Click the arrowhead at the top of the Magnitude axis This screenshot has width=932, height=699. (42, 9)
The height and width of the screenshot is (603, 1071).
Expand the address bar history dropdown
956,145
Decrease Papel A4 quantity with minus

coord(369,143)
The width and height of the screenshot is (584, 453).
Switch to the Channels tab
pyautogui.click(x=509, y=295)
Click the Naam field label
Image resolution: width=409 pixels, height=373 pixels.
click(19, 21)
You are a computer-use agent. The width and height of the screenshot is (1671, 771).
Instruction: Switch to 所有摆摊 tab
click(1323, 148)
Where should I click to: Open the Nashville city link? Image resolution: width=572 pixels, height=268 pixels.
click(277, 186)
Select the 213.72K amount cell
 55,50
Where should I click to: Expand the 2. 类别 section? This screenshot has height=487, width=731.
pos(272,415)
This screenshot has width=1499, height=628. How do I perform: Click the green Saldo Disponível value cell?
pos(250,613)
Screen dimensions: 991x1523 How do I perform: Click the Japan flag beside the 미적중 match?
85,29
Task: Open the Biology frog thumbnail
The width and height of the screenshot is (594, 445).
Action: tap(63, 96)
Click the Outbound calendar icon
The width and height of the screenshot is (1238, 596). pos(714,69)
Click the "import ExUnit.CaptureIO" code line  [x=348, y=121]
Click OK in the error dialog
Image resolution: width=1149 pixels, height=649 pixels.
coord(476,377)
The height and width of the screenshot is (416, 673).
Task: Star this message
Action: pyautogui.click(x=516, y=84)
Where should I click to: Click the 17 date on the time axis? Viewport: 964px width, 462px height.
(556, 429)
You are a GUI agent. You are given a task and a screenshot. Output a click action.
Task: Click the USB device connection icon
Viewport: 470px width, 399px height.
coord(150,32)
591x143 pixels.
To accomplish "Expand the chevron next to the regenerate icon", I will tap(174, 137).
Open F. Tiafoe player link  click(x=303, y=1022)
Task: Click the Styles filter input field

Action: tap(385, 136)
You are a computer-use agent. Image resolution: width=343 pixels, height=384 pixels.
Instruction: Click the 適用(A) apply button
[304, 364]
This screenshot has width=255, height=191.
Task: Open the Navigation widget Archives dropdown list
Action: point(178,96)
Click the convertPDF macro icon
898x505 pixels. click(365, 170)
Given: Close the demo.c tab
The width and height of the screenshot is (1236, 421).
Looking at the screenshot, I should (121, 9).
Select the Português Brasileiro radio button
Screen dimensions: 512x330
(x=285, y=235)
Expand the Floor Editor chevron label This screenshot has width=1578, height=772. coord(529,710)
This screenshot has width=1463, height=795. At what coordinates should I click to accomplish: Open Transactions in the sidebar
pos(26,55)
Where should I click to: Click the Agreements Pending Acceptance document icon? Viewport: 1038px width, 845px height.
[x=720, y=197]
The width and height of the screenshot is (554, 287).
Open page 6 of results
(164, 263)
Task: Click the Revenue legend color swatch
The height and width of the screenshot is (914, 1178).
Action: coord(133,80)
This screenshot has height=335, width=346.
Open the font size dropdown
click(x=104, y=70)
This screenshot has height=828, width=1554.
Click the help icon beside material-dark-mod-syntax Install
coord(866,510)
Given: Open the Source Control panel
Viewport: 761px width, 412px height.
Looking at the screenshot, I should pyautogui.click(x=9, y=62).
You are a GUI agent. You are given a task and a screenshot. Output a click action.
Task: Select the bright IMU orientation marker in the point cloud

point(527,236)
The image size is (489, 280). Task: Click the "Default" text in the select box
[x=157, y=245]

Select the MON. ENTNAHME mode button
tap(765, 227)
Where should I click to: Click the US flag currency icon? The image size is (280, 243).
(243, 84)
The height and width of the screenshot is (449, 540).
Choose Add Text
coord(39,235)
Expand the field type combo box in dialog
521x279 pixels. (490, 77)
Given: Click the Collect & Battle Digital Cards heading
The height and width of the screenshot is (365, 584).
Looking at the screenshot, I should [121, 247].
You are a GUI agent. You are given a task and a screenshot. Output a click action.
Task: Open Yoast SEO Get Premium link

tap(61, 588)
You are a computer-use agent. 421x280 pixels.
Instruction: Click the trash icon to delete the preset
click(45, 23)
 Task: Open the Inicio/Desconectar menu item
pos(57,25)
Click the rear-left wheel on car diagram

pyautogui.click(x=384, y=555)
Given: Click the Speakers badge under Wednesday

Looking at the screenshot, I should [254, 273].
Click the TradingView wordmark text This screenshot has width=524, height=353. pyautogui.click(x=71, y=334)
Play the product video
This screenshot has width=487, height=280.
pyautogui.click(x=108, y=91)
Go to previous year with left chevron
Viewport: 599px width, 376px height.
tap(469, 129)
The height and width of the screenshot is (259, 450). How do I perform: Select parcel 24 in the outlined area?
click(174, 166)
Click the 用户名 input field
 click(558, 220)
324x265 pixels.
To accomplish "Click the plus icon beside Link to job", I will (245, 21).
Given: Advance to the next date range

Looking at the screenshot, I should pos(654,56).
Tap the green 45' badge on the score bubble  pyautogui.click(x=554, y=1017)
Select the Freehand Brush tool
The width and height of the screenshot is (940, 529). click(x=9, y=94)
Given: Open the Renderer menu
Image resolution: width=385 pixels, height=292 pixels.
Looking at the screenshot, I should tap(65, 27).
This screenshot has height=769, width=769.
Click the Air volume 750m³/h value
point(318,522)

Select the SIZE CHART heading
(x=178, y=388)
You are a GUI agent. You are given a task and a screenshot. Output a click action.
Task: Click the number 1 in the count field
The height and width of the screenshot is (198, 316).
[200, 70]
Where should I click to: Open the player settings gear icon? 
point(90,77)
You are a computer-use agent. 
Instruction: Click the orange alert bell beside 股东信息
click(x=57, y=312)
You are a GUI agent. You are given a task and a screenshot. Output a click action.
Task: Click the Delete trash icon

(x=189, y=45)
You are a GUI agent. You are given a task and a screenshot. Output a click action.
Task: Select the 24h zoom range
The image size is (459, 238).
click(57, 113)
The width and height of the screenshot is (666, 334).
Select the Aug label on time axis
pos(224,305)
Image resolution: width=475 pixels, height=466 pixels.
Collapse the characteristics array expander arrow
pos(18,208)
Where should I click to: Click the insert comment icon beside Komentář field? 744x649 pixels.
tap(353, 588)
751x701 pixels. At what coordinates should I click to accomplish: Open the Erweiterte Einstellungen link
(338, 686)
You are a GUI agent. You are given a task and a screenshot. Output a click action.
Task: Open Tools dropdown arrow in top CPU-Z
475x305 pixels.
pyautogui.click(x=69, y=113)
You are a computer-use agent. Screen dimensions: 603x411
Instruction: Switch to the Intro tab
★ ★ ★ ★ ★ ★ ★
Assignment: Go line by line through the material above and return each one that includes "computer".

Reply to the task:
You are a computer-use agent. The width and height of the screenshot is (1671, 771).
You are a computer-use agent. Image resolution: width=343 pixels, height=384 pixels.
You are a computer-use agent. 421x280 pixels.
You are a computer-use agent. 
You are a computer-use agent. Screen dimensions: 603x411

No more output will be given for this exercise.